**YOUR TASK**
Return, from the listing below, each line where the word "arrow" appears.
(DATA PROVIDED Opens)
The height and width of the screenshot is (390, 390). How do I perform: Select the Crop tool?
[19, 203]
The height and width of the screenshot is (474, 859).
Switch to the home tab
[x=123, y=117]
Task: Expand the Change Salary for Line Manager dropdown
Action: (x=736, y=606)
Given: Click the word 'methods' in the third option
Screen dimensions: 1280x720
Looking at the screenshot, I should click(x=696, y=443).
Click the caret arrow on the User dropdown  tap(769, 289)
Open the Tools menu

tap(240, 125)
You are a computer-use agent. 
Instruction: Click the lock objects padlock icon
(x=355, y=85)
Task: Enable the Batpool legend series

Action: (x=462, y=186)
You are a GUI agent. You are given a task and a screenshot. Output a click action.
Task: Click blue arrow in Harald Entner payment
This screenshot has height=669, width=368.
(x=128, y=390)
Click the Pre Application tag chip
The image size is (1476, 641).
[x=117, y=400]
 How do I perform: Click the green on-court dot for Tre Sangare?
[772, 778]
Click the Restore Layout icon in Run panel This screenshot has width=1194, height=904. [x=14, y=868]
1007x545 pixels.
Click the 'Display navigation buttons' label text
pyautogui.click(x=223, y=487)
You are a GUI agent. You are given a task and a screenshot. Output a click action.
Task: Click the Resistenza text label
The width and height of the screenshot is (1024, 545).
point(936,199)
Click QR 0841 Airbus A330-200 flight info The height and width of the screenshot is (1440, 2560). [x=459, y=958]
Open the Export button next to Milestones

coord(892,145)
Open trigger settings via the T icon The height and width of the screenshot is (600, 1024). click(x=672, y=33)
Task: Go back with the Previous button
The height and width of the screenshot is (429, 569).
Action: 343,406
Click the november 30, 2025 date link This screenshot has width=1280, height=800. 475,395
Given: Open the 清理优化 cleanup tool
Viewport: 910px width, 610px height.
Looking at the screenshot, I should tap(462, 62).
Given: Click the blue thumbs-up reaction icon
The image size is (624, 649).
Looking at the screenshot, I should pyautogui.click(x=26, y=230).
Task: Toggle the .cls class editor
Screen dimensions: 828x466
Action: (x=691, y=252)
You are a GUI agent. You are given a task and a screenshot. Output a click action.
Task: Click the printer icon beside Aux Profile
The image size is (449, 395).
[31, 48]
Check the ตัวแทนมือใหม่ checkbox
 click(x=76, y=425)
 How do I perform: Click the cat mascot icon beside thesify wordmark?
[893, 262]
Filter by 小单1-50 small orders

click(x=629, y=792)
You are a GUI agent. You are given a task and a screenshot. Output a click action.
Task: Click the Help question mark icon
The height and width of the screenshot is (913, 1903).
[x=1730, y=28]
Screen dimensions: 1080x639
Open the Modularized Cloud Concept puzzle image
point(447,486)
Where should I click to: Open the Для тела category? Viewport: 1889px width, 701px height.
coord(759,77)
(DATA PROVIDED Closes)
**WRITTEN REPLY**
Click the caret arrow on the User dropdown  tap(769, 289)
Task: Click blue arrow in Harald Entner payment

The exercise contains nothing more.